:: Brief ::
The records are to be reproduced verbatim.

Saved entries
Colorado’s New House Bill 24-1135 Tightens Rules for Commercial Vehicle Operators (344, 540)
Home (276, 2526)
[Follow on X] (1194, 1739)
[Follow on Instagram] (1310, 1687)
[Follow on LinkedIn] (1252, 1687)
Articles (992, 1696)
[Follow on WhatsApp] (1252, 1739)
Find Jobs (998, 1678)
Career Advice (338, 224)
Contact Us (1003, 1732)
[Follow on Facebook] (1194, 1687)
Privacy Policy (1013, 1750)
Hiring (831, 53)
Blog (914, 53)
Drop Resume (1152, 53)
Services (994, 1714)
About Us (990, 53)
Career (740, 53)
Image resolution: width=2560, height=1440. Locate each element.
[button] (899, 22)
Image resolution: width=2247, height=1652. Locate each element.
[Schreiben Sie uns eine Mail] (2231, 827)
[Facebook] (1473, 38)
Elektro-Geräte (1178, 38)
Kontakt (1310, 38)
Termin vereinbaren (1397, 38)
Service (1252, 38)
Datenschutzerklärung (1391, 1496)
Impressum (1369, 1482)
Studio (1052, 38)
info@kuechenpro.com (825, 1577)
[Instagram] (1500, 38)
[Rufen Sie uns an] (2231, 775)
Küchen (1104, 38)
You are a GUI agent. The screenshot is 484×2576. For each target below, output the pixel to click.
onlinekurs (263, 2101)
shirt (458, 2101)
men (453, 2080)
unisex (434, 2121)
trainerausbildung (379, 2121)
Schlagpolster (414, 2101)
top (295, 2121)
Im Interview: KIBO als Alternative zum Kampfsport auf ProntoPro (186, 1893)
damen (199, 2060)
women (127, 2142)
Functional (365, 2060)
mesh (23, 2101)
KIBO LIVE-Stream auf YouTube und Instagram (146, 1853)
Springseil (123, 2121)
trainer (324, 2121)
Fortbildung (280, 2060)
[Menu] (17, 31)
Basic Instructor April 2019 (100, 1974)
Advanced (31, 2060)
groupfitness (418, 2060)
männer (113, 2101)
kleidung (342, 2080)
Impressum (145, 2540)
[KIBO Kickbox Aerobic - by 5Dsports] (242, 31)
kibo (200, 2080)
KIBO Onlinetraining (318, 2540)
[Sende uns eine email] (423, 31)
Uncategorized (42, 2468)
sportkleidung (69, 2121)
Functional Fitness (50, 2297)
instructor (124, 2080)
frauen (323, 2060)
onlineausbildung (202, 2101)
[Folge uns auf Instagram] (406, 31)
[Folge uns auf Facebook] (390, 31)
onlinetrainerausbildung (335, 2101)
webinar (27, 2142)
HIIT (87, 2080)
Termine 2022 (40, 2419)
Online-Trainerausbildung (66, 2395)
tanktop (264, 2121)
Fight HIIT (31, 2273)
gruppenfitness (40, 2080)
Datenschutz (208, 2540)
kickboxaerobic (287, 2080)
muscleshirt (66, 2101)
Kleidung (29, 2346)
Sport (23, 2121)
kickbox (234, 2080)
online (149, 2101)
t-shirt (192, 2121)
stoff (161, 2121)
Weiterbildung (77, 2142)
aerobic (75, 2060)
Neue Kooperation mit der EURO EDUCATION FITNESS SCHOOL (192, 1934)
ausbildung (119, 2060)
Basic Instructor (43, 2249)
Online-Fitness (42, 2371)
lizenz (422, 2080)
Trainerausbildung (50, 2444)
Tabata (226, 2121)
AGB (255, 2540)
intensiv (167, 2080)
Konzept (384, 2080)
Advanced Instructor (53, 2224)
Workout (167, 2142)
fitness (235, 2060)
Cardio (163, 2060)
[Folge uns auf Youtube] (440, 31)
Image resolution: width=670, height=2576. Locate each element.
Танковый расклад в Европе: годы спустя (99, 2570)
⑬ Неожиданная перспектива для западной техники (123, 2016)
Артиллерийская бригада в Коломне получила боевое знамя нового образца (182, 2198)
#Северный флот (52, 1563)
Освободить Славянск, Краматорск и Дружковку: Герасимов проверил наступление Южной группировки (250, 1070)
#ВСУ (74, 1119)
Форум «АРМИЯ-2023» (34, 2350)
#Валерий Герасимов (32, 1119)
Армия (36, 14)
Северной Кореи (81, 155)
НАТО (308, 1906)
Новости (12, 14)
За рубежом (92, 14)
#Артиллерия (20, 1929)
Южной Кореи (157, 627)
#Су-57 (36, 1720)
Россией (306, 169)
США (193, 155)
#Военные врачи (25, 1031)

:: Response below ::
Colorado’s New House Bill 24-1135 Tightens Rules for Commercial Vehicle Operators (344, 540)
Home (276, 2526)
[Follow on X] (1194, 1739)
[Follow on Instagram] (1310, 1687)
[Follow on LinkedIn] (1252, 1687)
Articles (992, 1696)
[Follow on WhatsApp] (1252, 1739)
Find Jobs (998, 1678)
Career Advice (338, 224)
Contact Us (1003, 1732)
[Follow on Facebook] (1194, 1687)
Privacy Policy (1013, 1750)
Hiring (831, 53)
Blog (914, 53)
Drop Resume (1152, 53)
Services (994, 1714)
About Us (990, 53)
Career (740, 53)
Image resolution: width=2560, height=1440. Locate each element.
[button] (899, 22)
Image resolution: width=2247, height=1652. Locate each element.
[Schreiben Sie uns eine Mail] (2231, 827)
[Facebook] (1473, 38)
Elektro-Geräte (1178, 38)
Kontakt (1310, 38)
Termin vereinbaren (1397, 38)
Service (1252, 38)
Datenschutzerklärung (1391, 1496)
Impressum (1369, 1482)
Studio (1052, 38)
info@kuechenpro.com (825, 1577)
[Instagram] (1500, 38)
[Rufen Sie uns an] (2231, 775)
Küchen (1104, 38)
You are a GUI agent. The screenshot is 484×2576. For each target below, output the pixel to click.
onlinekurs (263, 2101)
shirt (458, 2101)
men (453, 2080)
unisex (434, 2121)
trainerausbildung (379, 2121)
Schlagpolster (414, 2101)
top (295, 2121)
Im Interview: KIBO als Alternative zum Kampfsport auf ProntoPro (186, 1893)
damen (199, 2060)
women (127, 2142)
Functional (365, 2060)
mesh (23, 2101)
KIBO LIVE-Stream auf YouTube und Instagram (146, 1853)
Springseil (123, 2121)
trainer (324, 2121)
Fortbildung (280, 2060)
[Menu] (17, 31)
Basic Instructor April 2019 (100, 1974)
Advanced (31, 2060)
groupfitness (418, 2060)
männer (113, 2101)
kleidung (342, 2080)
Impressum (145, 2540)
[KIBO Kickbox Aerobic - by 5Dsports] (242, 31)
kibo (200, 2080)
KIBO Onlinetraining (318, 2540)
[Sende uns eine email] (423, 31)
Uncategorized (42, 2468)
sportkleidung (69, 2121)
Functional Fitness (50, 2297)
instructor (124, 2080)
frauen (323, 2060)
onlineausbildung (202, 2101)
[Folge uns auf Instagram] (406, 31)
[Folge uns auf Facebook] (390, 31)
onlinetrainerausbildung (335, 2101)
webinar (27, 2142)
HIIT (87, 2080)
Termine 2022 (40, 2419)
Online-Trainerausbildung (66, 2395)
tanktop (264, 2121)
Fight HIIT (31, 2273)
gruppenfitness (40, 2080)
Datenschutz (208, 2540)
kickboxaerobic (287, 2080)
muscleshirt (66, 2101)
Kleidung (29, 2346)
Sport (23, 2121)
kickbox (234, 2080)
online (149, 2101)
t-shirt (192, 2121)
stoff (161, 2121)
Weiterbildung (77, 2142)
aerobic (75, 2060)
Neue Kooperation mit der EURO EDUCATION FITNESS SCHOOL (192, 1934)
ausbildung (119, 2060)
Basic Instructor (43, 2249)
Online-Fitness (42, 2371)
lizenz (422, 2080)
Trainerausbildung (50, 2444)
Tabata (226, 2121)
AGB (255, 2540)
intensiv (167, 2080)
Konzept (384, 2080)
Advanced Instructor (53, 2224)
Workout (167, 2142)
fitness (235, 2060)
Cardio (163, 2060)
[Folge uns auf Youtube] (440, 31)
Image resolution: width=670, height=2576. Locate each element.
Танковый расклад в Европе: годы спустя (99, 2570)
⑬ Неожиданная перспектива для западной техники (123, 2016)
Артиллерийская бригада в Коломне получила боевое знамя нового образца (182, 2198)
#Северный флот (52, 1563)
Освободить Славянск, Краматорск и Дружковку: Герасимов проверил наступление Южной группировки (250, 1070)
#ВСУ (74, 1119)
Форум «АРМИЯ-2023» (34, 2350)
#Валерий Герасимов (32, 1119)
Армия (36, 14)
Северной Кореи (81, 155)
НАТО (308, 1906)
Новости (12, 14)
За рубежом (92, 14)
#Артиллерия (20, 1929)
Южной Кореи (157, 627)
#Су-57 (36, 1720)
Россией (306, 169)
США (193, 155)
#Военные врачи (25, 1031)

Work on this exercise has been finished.